This is simultaneously one of the most interesting and most frustrating modules I've used. At a glance, it's a fun, rollicking swashbuckling sea adventure, with a good mixture of intrigue, skill challenges, and good old fashioned dungeon crawls to keep players on their toes. NPCs are well-developed and fun to flesh out. But as one digs deeper into the story--and the workings behind it as a GM--a bevy of inconsistencies, both mechanical and narrative, and poorly prioritized information plague the module and make it frequently difficult to run.

I recommend this module for experienced GMs who need a decent seafaring story but are able to adapt on the fly--and time on their hands to do so--and for those who can make use less of the module itself but would benefit from the appendices, e.g., the excellent Shackles map, the map of Lilywhite, the mini-guide to the Shackles in the back, the map of the Magpie Princess, etc. I do not recommend this module for those looking for ease of use or timesaving.

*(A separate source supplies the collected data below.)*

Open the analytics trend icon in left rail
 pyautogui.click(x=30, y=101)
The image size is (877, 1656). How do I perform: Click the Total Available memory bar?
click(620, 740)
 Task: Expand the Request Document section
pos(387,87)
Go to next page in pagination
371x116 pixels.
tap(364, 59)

I should note I am judging this module as a GM, and I believe modules should first and foremost exist to make life easier for the GM, and evaluate modules primarily on this factor. While of course narrative and fun factor are important--after all, it's no fun to run a boring story--my key criteria for a module is that it saves time and eliminates--not creates--frustration factors of being a GM. People who purchase modules solely for narrative value will not find much use in my review.

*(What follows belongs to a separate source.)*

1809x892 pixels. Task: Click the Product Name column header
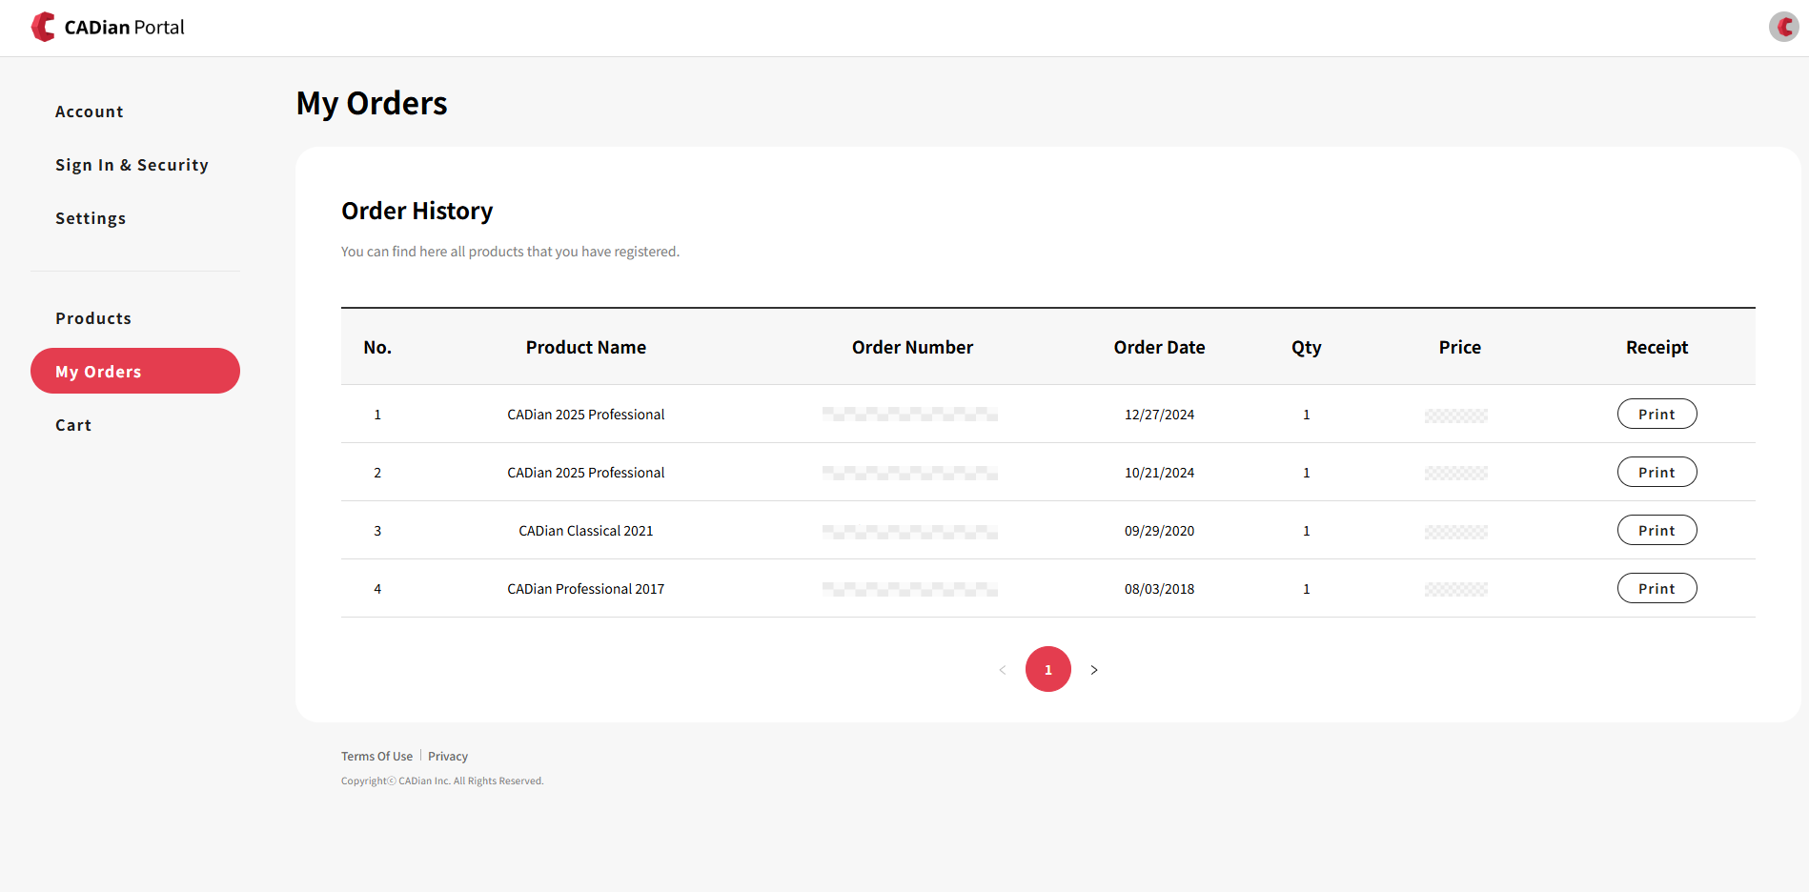click(585, 347)
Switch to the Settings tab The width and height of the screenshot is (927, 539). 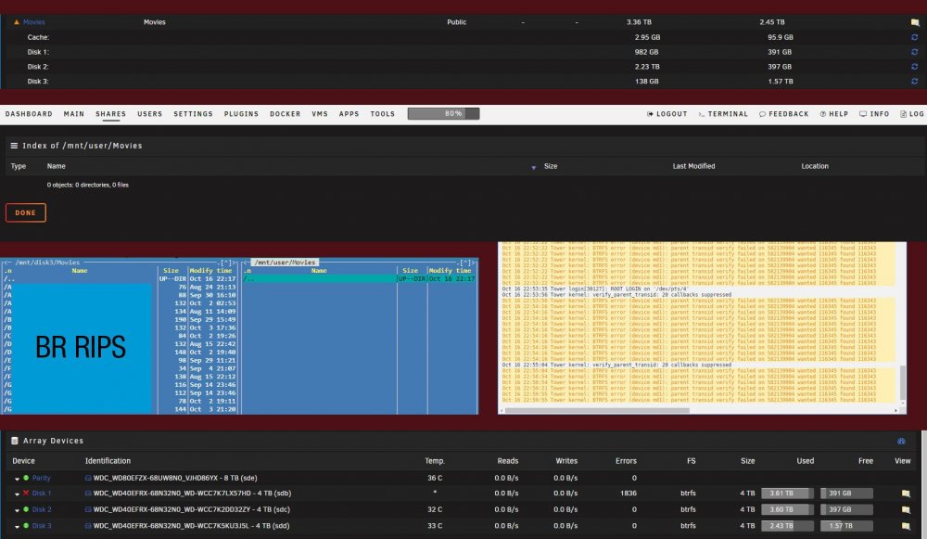[x=194, y=114]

In short, while there is a lot I admire in the module, that I found it frequently and deeply frustrating to run lowers its score quite a bit.

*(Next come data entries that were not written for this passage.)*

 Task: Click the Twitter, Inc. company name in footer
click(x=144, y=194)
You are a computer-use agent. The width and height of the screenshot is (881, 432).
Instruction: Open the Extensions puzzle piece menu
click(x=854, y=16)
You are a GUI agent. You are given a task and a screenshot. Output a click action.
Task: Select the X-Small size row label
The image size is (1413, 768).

One of the advertised bonuses of this module is that you can use it as a substitution for Skull and Shackles part 2: Raiders of the Fever Sea. I purchased this module for this purpose, unsure my players would find Raiders as fun. Unfortunately, the module's introduction and guidelines provide far too little advice for how to insert the module into the AP, and barely address the key challenge to adaptation: at the end of Skull and Shackles' first part, the party has just gained its own ship, a huge and hard-won prize after a grueling and difficult adventure. The premise of Plunder and Peril, however, requires you join a different captain's ship and submit to a new captain's orders--not something very fair to ask of your players when they've just gained their own captaincy and own ship. There absolutely are ways to work around this--but it is nowhere near as easy to "slip" the module into the AP as the marketing and early product chatter suggested. By sheer chance, some of the choices my players made led this to be easier for me (their encounter with Hyrix and Mother Grund went poorly, and I had them wake up "rescued" by Varossa). Some of the changes I made to adjust to the AP also made more work for me down the line, though some of this was how I was trying to create some open ended options for my players. I accept any changes I made that caused things to be more difficult were MY choices, and the effect of my choices are not part of this evaluation. Regardless, using this module as a substitute for S&S part 2 is not as easy as implied.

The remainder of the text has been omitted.